16Dans son texte, Adèle Esquiros se montre tout aussi indignée que ses contemporaines par les thèses de Michelet, lequel incarne, pour elle, « l’homme bourgeois » (Zielonka, 1988, p. 96). Elle non plus n’accepte pas la conception micheletienne de l’amour et du mariage. La nouvelle union entre les conjoints visée par l’historien ressemble, selon l’écrivaine, à l’emprisonnement de la femme par un « tyran domestique » ayant « accaparé les fonctions de portier avec celle de coiffeur, de charbonnier, porteur d’eau » (Esquiros, 1860, p. 30). Or, dans le cadre des textes discutés, la critique d’Esquiros s’avère plus nuancée au niveau discursif et formel. Ses principes sont explicités dès les premières pages de son essai par ces mots : « Je vais analyser l’amour [sic] de M. Michelet. Je citerai le texte ; je le méditerai, et je le commenterai dans ma conscience et dans mon cœur » (Esquiros, 1860, p. 6). Aussi impartiale qu’elle puisse paraître, cette déclaration concernant l’objectif du livre défie le statu quo pour au moins deux raisons. Premièrement, elle invite à abolir une opposition caractéristique pour l’époque et chère à Michelet18, celle entre la raison, domaine de l’homme, que l’autrice mobilise en évoquant la notion d’analyse – laquelle fut exploitée également par Alphonse Esquiros dans le texte cité au début de l’article –, et le cœur, associé aux sentiments, et donc à la femme.
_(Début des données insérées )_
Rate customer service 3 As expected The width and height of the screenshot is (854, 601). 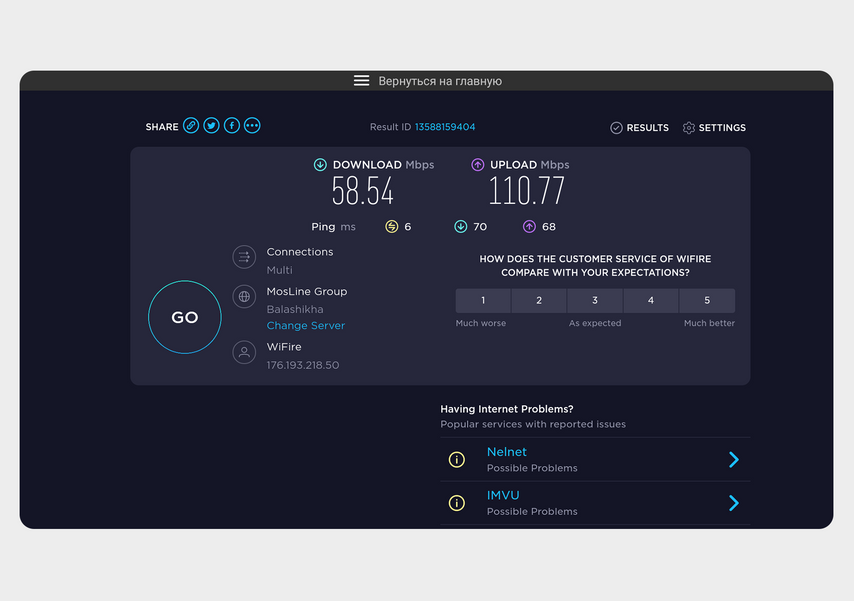[x=595, y=301]

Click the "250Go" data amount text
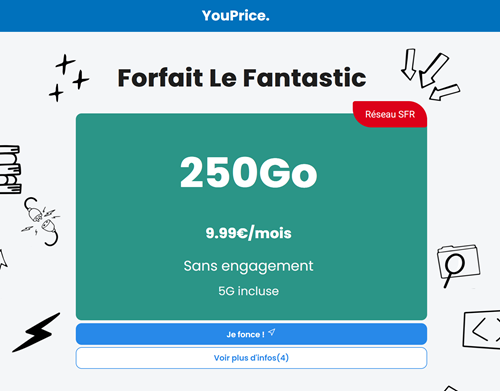click(x=249, y=172)
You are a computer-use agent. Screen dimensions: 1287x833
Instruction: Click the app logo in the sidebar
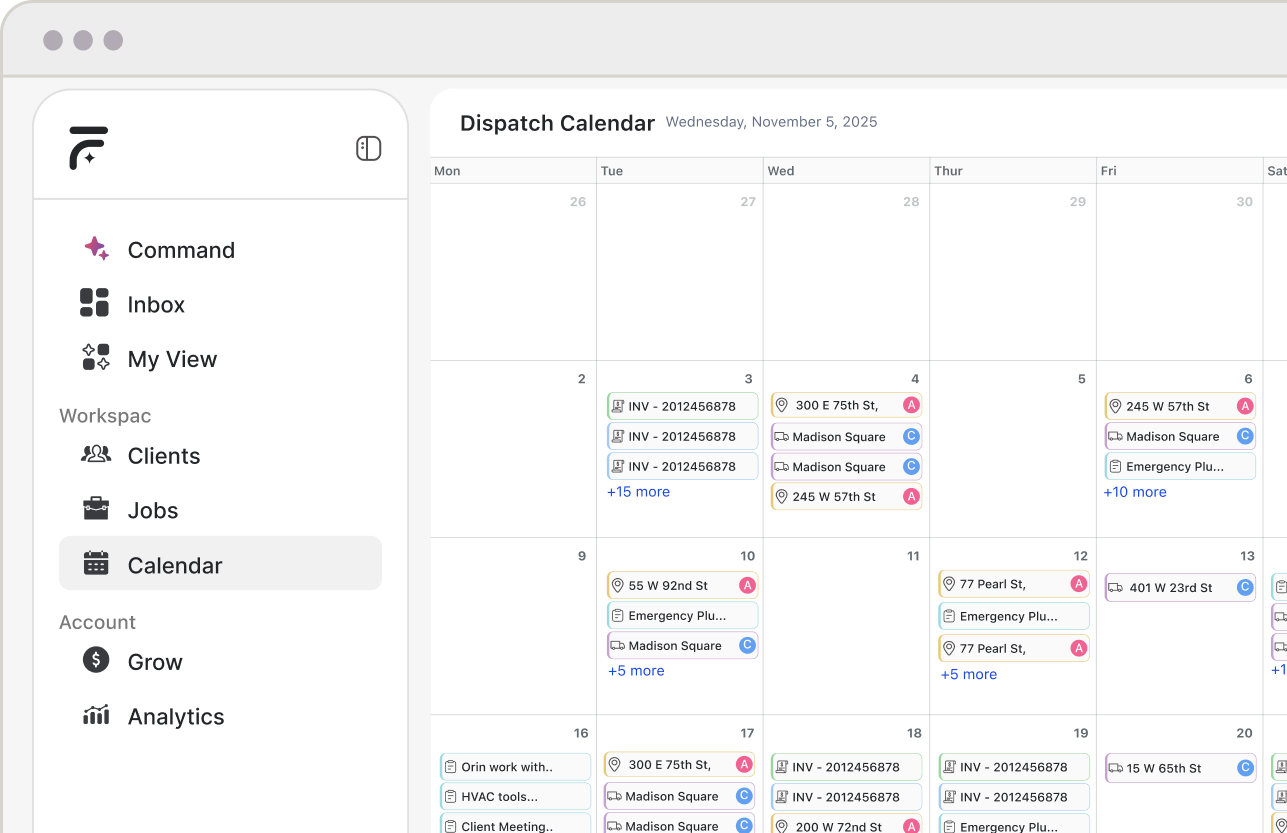click(x=88, y=148)
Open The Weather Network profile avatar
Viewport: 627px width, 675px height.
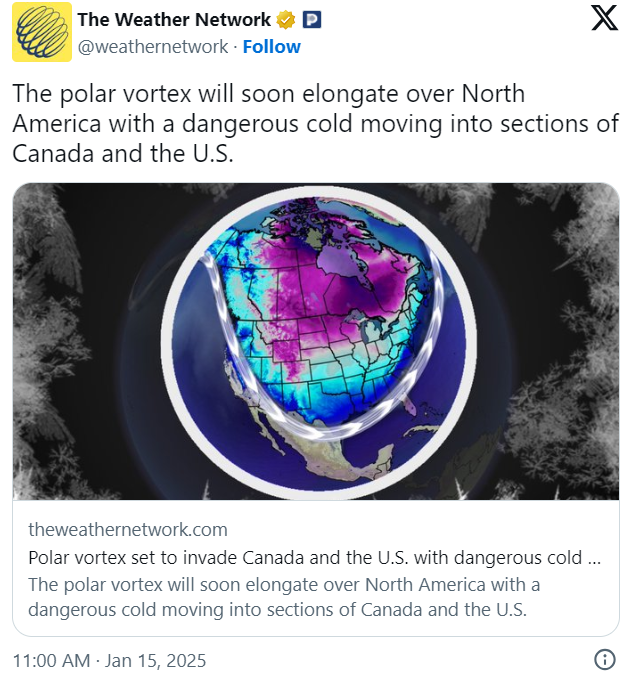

17Secondement, l’objectif explicité par l’autrice semble aller à l’encontre des postulats de la critique journalistique de l’essai de Michelet. Il fait écho aux remarques sur le caractère inanalysable et incitable dudit ouvrage, formulées notamment par Barbey d’Aurevilly. Selon ce dernier, « la lecture seule du livre entier peut donner une idée juste de l’ouvrage. Les citations, pour prouver le mieux ce que nous disons [dans l’article], sont radicalement impossibles » (Aurevilly, 1858, para. 419). À en suivre l’auteur de L’Ensorcelée, L’Amour serait « un livre hideux de physique, [...] que la critique ne peut pas même analyser » (Aurevilly, 1858, para. 13). Ces remarques sur « l’impossibilité des citations » (Aurevilly, 1858, para. 8) furent partagées par Léon Aubinau, qui nota dans L’Univers : « Ce monde [propre à L’Amour] est tel qu’on ne saurait y pénétrer suffisamment pour donner un simple aperçu des fantaisies de M. Michelet. Citer ou analyser semble ici également difficile » (Aubinau, 1858, para. 3). Alors, si ces écrivains‑critiques apportent des citations de L’Amour dans leurs articles par la suite – et ils le font –, c’est au mépris de leurs propres remarques.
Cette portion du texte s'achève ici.